# ENTRIES

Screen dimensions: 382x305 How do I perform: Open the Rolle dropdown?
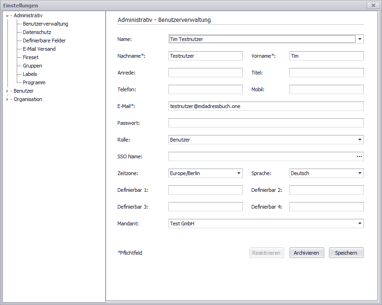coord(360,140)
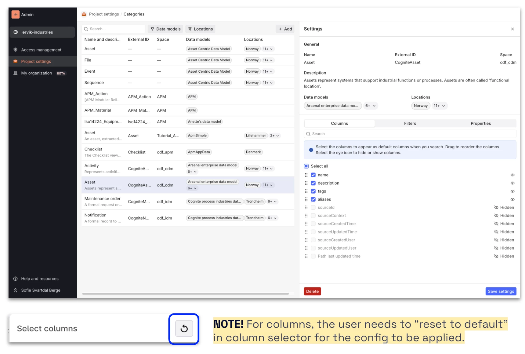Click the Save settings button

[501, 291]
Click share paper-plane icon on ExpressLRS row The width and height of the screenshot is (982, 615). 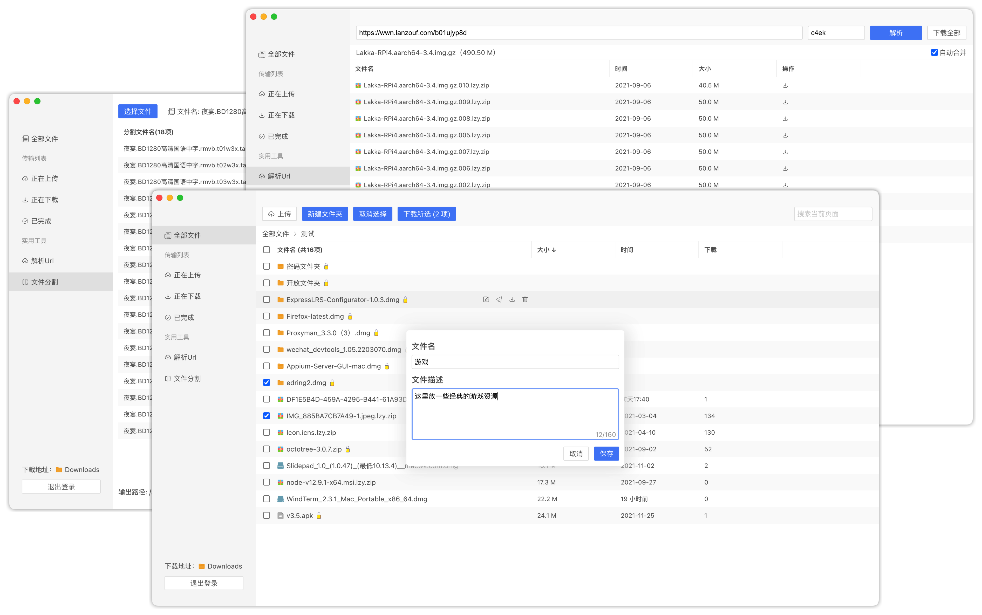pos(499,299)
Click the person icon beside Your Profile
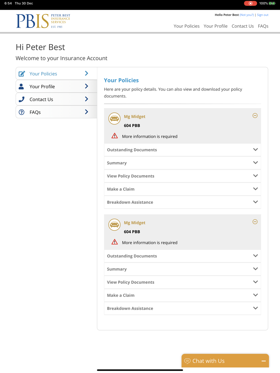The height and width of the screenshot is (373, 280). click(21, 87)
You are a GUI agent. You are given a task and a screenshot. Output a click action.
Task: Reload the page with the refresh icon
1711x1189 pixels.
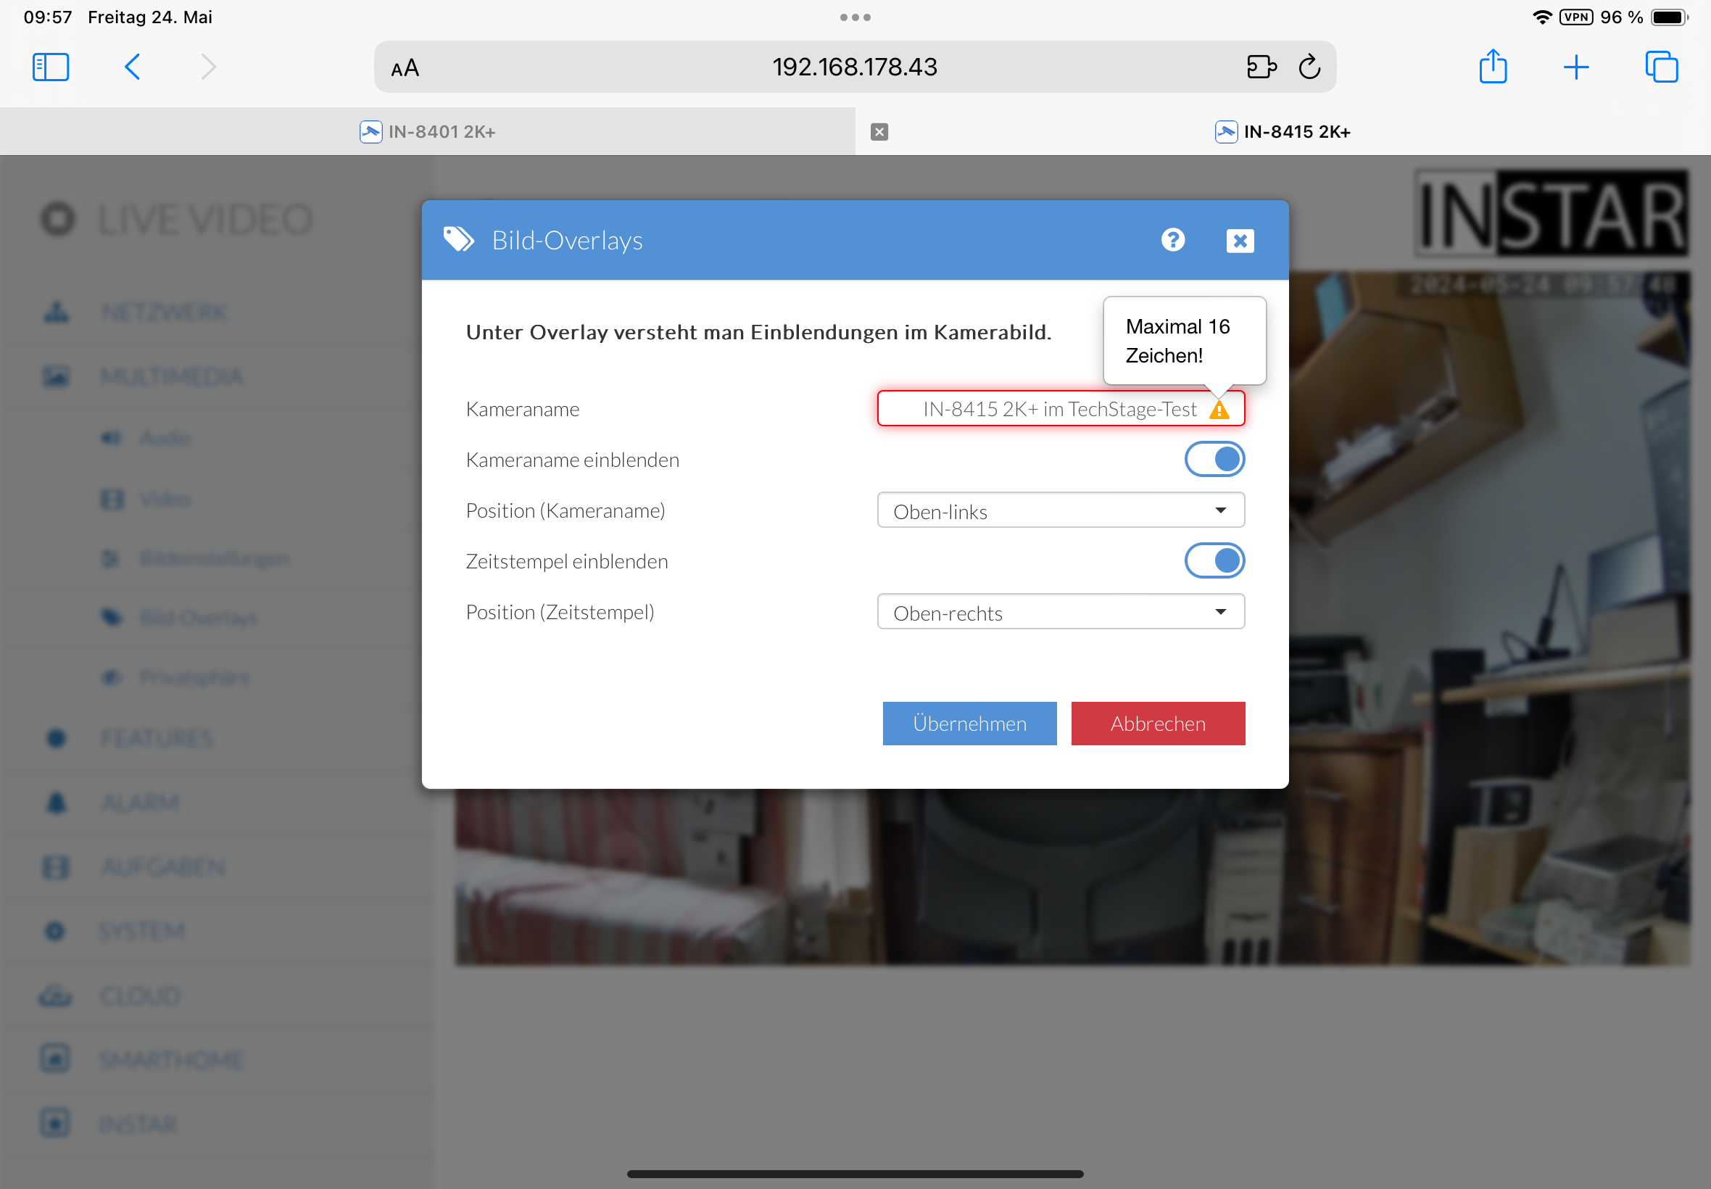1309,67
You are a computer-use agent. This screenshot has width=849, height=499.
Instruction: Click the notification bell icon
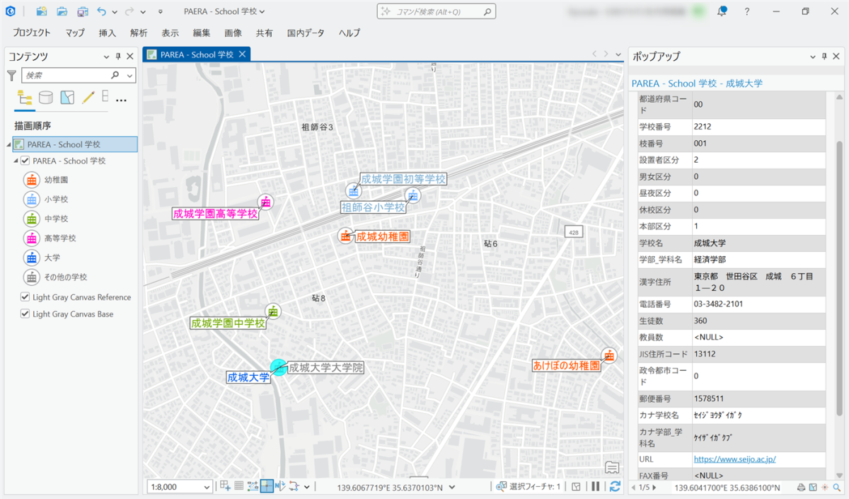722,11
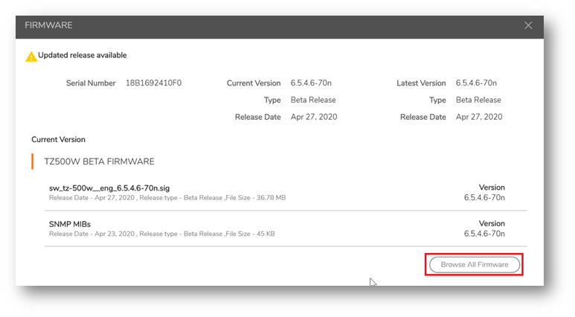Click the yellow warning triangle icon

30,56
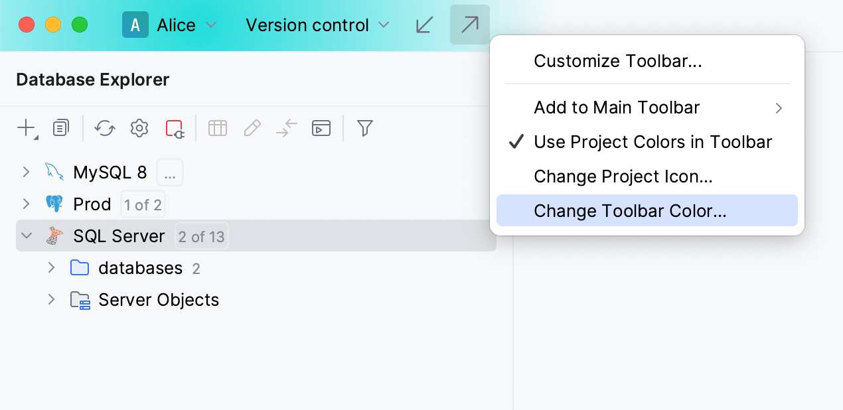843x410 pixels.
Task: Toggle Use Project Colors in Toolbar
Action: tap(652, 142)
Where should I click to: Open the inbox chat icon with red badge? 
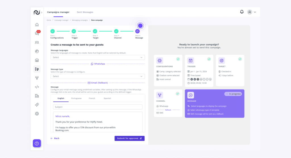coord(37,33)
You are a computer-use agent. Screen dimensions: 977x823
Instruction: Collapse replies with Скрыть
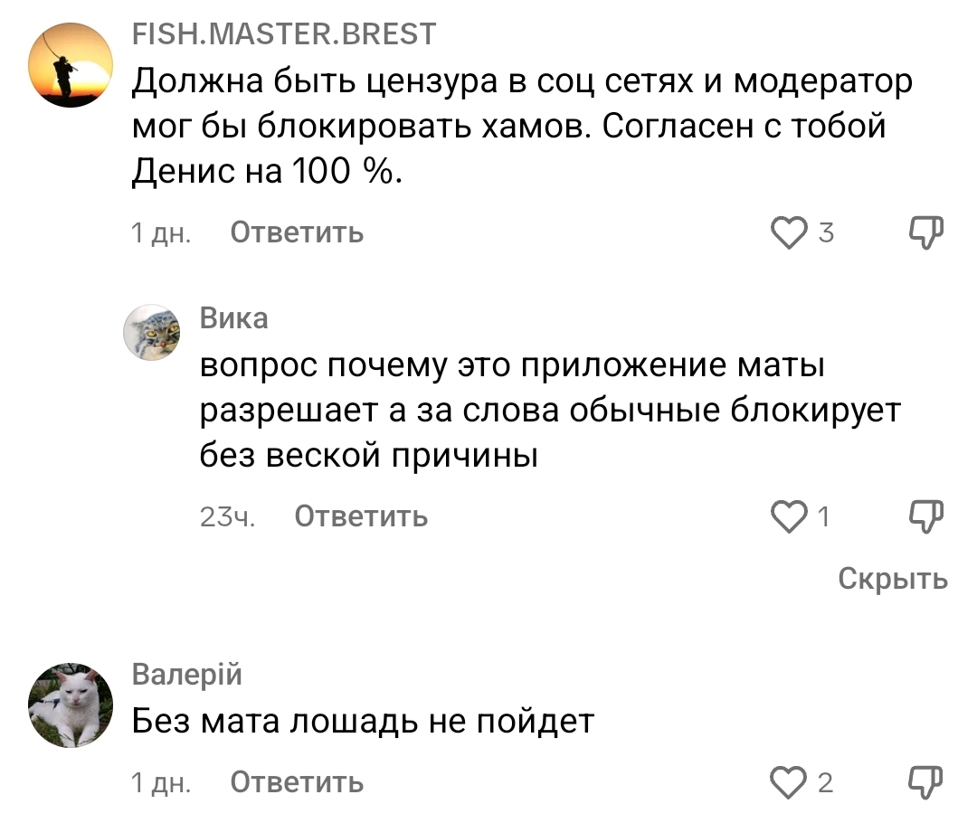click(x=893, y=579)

# WRITTEN TASK
Render the lines of the entries, starting at the line that contains "You are a computer-use agent. Screen" and ending with the last line of the entries, as a Markdown table with the columns Row and Line, skipping blank lines and leaving out the pictures.

# RESPONSE TO THE TASK
| Row | Line |
|---|---|
| 1 | You are a computer-use agent. Screen dimensions: 977x823 |
| 2 | Instruction: Collapse replies with Скрыть |
| 3 | click(x=893, y=579) |